> Directions: Repeat every line of the records below without changing anything.

> Data for processing:
■ ■ ■ ■ ■ ■ ■

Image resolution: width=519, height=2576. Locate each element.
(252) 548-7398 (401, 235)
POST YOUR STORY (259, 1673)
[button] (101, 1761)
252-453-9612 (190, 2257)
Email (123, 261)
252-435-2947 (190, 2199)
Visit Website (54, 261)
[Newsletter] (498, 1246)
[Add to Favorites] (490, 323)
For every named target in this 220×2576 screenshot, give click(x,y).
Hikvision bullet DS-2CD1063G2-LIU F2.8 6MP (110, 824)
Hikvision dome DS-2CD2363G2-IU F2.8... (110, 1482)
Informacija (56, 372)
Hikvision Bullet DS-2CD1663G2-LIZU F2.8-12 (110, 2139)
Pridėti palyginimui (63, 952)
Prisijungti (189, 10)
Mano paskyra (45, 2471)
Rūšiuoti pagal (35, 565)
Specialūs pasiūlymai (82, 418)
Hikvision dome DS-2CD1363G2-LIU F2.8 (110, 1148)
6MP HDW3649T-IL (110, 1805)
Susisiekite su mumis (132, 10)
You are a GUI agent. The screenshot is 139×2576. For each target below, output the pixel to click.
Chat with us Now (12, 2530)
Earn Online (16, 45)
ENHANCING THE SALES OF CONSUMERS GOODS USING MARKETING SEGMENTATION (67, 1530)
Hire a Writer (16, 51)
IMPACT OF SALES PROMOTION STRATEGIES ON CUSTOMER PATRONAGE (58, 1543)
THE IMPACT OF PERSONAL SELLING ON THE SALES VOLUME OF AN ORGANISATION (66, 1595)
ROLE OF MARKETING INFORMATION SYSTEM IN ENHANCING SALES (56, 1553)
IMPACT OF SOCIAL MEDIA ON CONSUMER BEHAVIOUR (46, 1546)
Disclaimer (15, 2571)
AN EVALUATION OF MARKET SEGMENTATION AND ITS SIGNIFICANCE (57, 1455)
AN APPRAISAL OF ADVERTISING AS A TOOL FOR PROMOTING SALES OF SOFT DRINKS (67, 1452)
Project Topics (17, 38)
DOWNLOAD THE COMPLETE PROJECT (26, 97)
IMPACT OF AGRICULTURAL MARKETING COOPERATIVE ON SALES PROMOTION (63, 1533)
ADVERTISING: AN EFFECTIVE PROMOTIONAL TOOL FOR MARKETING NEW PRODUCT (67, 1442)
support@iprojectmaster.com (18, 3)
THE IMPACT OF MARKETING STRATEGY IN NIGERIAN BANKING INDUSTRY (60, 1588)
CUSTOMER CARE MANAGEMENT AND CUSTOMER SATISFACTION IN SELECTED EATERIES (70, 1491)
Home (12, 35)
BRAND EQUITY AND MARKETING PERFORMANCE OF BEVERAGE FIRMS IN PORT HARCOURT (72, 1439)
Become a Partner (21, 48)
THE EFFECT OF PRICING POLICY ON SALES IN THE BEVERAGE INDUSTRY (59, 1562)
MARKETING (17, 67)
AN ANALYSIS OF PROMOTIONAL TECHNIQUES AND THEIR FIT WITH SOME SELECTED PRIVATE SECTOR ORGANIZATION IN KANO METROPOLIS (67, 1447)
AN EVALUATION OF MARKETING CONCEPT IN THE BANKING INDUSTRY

■ ■ ■ ■ ■ ■ ■

> Reply to the exercise:
Image resolution: width=519, height=2576. Locate each element.
(252) 548-7398 (401, 235)
POST YOUR STORY (259, 1673)
[button] (101, 1761)
252-453-9612 (190, 2257)
Email (123, 261)
252-435-2947 (190, 2199)
Visit Website (54, 261)
[Newsletter] (498, 1246)
[Add to Favorites] (490, 323)
For every named target in this 220×2576 screenshot, give click(x,y).
Hikvision bullet DS-2CD1063G2-LIU F2.8 6MP (110, 824)
Hikvision dome DS-2CD2363G2-IU F2.8... (110, 1482)
Informacija (56, 372)
Hikvision Bullet DS-2CD1663G2-LIZU F2.8-12 (110, 2139)
Pridėti palyginimui (63, 952)
Prisijungti (189, 10)
Mano paskyra (45, 2471)
Rūšiuoti pagal (35, 565)
Specialūs pasiūlymai (82, 418)
Hikvision dome DS-2CD1363G2-LIU F2.8 (110, 1148)
6MP HDW3649T-IL (110, 1805)
Susisiekite su mumis (132, 10)
You are a GUI agent. The screenshot is 139×2576. For each target below, output the pixel to click.
Chat with us Now (12, 2530)
Earn Online (16, 45)
ENHANCING THE SALES OF CONSUMERS GOODS USING MARKETING SEGMENTATION (67, 1530)
Hire a Writer (16, 51)
IMPACT OF SALES PROMOTION STRATEGIES ON CUSTOMER PATRONAGE (58, 1543)
THE IMPACT OF PERSONAL SELLING ON THE SALES VOLUME OF AN ORGANISATION (66, 1595)
ROLE OF MARKETING INFORMATION SYSTEM IN ENHANCING SALES (56, 1553)
IMPACT OF SOCIAL MEDIA ON CONSUMER BEHAVIOUR (46, 1546)
Disclaimer (15, 2571)
AN EVALUATION OF MARKET SEGMENTATION AND ITS SIGNIFICANCE (57, 1455)
AN APPRAISAL OF ADVERTISING AS A TOOL FOR PROMOTING SALES OF SOFT DRINKS (67, 1452)
Project Topics (17, 38)
DOWNLOAD THE COMPLETE PROJECT (26, 97)
IMPACT OF AGRICULTURAL MARKETING COOPERATIVE ON SALES PROMOTION (63, 1533)
ADVERTISING: AN EFFECTIVE PROMOTIONAL TOOL FOR MARKETING NEW PRODUCT (67, 1442)
support@iprojectmaster.com (18, 3)
THE IMPACT OF MARKETING STRATEGY IN NIGERIAN BANKING INDUSTRY (60, 1588)
CUSTOMER CARE MANAGEMENT AND CUSTOMER SATISFACTION IN SELECTED EATERIES (70, 1491)
Home (12, 35)
BRAND EQUITY AND MARKETING PERFORMANCE OF BEVERAGE FIRMS IN PORT HARCOURT (72, 1439)
Become a Partner (21, 48)
THE EFFECT OF PRICING POLICY ON SALES IN THE BEVERAGE INDUSTRY (59, 1562)
MARKETING (17, 67)
AN ANALYSIS OF PROMOTIONAL TECHNIQUES AND THEIR FIT WITH SOME SELECTED PRIVATE SECTOR ORGANIZATION IN KANO METROPOLIS (67, 1447)
AN EVALUATION OF MARKETING CONCEPT IN THE BANKING INDUSTRY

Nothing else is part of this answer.